Look below for the line that has "聯絡我們 (180, 816)". Set down the lines from there through the line that has "Bianchi (360, 472)", exactly as written.

[Stored data]
BEGIN

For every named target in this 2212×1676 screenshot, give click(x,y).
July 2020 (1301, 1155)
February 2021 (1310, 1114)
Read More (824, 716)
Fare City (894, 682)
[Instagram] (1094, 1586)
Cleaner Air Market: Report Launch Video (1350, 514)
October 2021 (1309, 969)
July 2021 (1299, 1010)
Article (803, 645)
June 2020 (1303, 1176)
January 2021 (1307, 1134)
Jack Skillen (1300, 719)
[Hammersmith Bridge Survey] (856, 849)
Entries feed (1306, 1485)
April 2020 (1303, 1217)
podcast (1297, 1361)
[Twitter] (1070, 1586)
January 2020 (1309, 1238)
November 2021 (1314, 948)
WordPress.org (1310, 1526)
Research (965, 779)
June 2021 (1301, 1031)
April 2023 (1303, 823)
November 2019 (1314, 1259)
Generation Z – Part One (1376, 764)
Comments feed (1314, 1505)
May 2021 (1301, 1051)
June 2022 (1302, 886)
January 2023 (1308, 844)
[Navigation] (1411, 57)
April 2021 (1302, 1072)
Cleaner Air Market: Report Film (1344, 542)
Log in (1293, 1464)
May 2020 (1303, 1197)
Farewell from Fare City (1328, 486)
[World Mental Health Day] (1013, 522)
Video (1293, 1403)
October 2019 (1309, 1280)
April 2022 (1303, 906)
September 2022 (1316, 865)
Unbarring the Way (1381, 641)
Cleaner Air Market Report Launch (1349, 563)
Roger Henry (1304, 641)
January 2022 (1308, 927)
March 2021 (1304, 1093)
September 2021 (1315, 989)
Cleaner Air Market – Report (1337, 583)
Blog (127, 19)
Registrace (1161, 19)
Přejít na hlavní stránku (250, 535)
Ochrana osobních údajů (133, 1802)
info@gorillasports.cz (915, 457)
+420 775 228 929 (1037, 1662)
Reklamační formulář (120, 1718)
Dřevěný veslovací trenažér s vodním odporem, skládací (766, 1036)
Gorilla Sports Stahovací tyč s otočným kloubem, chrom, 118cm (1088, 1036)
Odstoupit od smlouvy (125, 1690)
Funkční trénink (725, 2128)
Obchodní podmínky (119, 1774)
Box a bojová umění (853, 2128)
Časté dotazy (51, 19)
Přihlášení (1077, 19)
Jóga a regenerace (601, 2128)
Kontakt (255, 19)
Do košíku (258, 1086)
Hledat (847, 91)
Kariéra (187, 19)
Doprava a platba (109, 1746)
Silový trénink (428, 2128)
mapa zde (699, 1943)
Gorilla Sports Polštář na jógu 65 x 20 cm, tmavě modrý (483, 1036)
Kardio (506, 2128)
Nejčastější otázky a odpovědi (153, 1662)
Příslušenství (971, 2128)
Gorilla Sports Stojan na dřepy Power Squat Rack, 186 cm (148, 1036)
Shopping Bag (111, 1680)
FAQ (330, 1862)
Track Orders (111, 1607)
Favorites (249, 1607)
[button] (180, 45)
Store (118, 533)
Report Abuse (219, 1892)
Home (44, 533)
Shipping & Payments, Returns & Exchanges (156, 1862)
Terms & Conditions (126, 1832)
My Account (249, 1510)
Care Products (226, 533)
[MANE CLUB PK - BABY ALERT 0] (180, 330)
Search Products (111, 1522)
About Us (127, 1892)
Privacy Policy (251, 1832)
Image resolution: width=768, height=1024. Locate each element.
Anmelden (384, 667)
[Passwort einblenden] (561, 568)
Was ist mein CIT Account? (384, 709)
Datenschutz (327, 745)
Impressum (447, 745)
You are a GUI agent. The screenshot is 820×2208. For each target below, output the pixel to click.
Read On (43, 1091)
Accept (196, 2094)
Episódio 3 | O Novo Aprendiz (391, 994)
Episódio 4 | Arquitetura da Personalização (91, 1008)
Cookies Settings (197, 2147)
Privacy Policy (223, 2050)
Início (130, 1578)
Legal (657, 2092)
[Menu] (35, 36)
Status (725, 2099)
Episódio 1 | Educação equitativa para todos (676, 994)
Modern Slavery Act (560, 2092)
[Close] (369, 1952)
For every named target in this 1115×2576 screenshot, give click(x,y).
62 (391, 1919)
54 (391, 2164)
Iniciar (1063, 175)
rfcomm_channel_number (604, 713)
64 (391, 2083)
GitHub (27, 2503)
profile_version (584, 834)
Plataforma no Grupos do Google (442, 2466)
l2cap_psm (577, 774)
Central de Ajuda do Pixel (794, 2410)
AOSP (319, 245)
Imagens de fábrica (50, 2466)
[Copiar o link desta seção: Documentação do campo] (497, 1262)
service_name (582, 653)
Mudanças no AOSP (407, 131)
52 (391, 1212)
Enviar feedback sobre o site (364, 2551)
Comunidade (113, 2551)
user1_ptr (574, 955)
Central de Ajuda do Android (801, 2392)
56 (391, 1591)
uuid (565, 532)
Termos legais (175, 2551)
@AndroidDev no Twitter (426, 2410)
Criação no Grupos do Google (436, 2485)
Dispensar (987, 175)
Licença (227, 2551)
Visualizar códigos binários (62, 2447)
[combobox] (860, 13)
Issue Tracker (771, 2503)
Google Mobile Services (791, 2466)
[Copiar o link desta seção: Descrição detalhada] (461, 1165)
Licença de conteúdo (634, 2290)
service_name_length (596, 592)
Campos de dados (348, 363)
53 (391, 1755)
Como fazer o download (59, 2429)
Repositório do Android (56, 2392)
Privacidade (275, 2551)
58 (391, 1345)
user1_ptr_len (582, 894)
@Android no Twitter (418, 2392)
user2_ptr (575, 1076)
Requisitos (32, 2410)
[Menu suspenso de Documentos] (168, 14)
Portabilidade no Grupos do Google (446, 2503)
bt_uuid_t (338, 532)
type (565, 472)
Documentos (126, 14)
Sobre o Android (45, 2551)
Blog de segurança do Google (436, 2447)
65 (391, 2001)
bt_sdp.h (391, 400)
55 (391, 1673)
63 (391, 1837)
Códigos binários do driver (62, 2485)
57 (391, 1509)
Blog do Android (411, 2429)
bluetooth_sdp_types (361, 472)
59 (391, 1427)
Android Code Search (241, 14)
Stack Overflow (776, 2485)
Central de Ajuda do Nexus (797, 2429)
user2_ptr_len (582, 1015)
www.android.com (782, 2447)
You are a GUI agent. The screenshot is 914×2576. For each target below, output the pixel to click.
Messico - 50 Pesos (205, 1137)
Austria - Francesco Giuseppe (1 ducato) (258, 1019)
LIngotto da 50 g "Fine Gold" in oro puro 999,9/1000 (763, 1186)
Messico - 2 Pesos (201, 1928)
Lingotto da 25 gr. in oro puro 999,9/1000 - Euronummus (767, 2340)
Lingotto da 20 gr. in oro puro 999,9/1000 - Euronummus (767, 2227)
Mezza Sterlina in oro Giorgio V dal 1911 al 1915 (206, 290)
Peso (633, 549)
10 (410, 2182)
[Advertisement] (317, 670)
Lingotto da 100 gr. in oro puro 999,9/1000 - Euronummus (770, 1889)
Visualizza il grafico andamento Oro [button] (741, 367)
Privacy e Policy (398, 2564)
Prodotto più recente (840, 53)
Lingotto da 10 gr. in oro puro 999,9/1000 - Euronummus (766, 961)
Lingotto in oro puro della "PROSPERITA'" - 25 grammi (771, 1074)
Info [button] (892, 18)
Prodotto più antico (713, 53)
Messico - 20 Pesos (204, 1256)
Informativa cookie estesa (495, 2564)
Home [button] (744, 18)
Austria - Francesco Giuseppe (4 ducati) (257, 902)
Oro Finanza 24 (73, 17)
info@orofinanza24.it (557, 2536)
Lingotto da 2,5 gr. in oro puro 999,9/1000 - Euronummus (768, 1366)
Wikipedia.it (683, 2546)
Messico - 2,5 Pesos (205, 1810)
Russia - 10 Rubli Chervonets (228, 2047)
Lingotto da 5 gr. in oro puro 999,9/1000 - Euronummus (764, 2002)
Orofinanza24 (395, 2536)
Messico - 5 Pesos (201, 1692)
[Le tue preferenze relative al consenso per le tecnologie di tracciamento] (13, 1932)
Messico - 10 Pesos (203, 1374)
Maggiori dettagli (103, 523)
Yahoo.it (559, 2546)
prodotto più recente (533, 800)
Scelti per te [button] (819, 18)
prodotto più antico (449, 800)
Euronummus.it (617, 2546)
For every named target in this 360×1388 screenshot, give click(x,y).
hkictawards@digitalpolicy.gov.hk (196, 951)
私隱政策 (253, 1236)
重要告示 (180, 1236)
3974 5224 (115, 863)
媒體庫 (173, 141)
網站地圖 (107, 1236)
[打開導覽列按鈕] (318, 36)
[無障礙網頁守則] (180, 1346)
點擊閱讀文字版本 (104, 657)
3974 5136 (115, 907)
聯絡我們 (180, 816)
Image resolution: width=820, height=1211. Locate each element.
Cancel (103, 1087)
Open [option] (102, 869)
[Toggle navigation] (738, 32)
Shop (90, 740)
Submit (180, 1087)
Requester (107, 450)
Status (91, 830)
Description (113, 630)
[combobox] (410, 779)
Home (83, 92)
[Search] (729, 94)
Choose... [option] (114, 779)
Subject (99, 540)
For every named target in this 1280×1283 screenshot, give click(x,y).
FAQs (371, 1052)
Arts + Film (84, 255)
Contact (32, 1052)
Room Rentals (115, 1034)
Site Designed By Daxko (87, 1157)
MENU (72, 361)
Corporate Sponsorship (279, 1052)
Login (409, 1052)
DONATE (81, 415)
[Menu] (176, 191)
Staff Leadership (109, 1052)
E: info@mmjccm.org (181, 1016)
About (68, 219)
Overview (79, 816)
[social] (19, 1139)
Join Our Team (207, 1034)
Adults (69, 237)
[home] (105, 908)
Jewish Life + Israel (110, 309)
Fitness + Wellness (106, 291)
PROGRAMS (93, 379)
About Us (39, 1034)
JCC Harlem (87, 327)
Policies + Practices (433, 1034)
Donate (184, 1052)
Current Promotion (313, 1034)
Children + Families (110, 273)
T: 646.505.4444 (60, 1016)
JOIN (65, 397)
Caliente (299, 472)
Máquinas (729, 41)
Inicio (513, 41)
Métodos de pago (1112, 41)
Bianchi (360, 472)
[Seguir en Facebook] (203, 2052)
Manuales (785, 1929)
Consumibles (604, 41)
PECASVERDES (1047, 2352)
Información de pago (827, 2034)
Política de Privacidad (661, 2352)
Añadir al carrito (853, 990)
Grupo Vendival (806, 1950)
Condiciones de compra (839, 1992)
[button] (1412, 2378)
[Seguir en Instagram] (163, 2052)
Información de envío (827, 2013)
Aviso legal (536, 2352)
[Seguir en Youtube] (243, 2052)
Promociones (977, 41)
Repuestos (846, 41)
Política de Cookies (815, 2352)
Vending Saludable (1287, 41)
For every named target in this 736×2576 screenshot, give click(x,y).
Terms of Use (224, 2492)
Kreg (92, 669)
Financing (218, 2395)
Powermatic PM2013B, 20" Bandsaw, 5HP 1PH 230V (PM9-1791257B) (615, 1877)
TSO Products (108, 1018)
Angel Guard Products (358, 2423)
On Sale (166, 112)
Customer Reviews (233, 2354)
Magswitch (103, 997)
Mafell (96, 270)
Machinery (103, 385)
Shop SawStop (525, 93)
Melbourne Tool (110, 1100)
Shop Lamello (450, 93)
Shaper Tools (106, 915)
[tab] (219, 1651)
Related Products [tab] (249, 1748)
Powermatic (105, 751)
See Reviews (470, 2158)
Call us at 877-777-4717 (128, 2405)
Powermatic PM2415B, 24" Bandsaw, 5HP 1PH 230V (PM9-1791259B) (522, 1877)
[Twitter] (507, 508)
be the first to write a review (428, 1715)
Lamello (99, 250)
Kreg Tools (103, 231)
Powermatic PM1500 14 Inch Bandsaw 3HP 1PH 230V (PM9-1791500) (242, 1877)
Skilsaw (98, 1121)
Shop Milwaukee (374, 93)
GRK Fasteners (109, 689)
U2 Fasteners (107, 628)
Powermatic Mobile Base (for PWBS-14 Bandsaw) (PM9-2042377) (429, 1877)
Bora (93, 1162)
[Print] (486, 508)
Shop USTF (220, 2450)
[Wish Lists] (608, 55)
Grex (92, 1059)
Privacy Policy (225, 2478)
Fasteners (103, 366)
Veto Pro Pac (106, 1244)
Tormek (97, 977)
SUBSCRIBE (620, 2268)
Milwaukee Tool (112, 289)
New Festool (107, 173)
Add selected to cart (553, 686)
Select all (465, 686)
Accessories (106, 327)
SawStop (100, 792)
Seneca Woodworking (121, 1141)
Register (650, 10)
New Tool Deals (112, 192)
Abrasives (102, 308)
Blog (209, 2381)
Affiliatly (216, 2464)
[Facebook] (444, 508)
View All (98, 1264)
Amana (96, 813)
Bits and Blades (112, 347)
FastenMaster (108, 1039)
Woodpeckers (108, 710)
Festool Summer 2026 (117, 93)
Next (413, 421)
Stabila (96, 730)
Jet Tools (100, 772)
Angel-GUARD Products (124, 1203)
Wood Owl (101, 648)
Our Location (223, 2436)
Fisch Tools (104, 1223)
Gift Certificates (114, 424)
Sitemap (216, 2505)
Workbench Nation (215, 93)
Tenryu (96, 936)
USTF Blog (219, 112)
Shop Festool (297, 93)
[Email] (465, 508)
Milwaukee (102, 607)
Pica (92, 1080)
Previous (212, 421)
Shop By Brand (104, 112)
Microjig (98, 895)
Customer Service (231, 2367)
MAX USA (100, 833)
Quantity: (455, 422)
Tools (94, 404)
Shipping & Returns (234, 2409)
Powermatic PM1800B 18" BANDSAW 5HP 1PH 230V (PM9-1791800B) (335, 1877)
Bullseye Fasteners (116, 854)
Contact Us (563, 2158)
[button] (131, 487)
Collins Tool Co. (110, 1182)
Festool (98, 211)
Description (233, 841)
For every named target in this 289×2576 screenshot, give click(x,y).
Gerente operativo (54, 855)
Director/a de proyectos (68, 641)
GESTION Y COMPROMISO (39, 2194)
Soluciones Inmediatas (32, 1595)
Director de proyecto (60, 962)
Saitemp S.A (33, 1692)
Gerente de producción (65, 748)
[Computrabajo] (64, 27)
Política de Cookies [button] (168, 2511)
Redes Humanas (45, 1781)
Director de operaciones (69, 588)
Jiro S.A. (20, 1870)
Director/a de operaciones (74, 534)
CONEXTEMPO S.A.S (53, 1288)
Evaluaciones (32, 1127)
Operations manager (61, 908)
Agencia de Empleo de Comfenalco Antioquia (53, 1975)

END

▸ **COMPLETED TASK**:
聯絡我們 (180, 816)
Image resolution: width=820, height=1211. Locate each element.
Cancel (103, 1087)
Open [option] (102, 869)
[Toggle navigation] (738, 32)
Shop (90, 740)
Submit (180, 1087)
Requester (107, 450)
Status (91, 830)
Description (113, 630)
[combobox] (410, 779)
Home (83, 92)
[Search] (729, 94)
Choose... [option] (114, 779)
Subject (99, 540)
For every named target in this 1280×1283 screenshot, give click(x,y).
FAQs (371, 1052)
Arts + Film (84, 255)
Contact (32, 1052)
Room Rentals (115, 1034)
Site Designed By Daxko (87, 1157)
MENU (72, 361)
Corporate Sponsorship (279, 1052)
Login (409, 1052)
DONATE (81, 415)
[Menu] (176, 191)
Staff Leadership (109, 1052)
E: info@mmjccm.org (181, 1016)
About (68, 219)
Overview (79, 816)
[social] (19, 1139)
Join Our Team (207, 1034)
Adults (69, 237)
[home] (105, 908)
Jewish Life + Israel (110, 309)
Fitness + Wellness (106, 291)
PROGRAMS (93, 379)
About Us (39, 1034)
JCC Harlem (87, 327)
Policies + Practices (433, 1034)
Donate (184, 1052)
Current Promotion (313, 1034)
Children + Families (110, 273)
T: 646.505.4444 (60, 1016)
JOIN (65, 397)
Caliente (299, 472)
Máquinas (729, 41)
Inicio (513, 41)
Métodos de pago (1112, 41)
Bianchi (360, 472)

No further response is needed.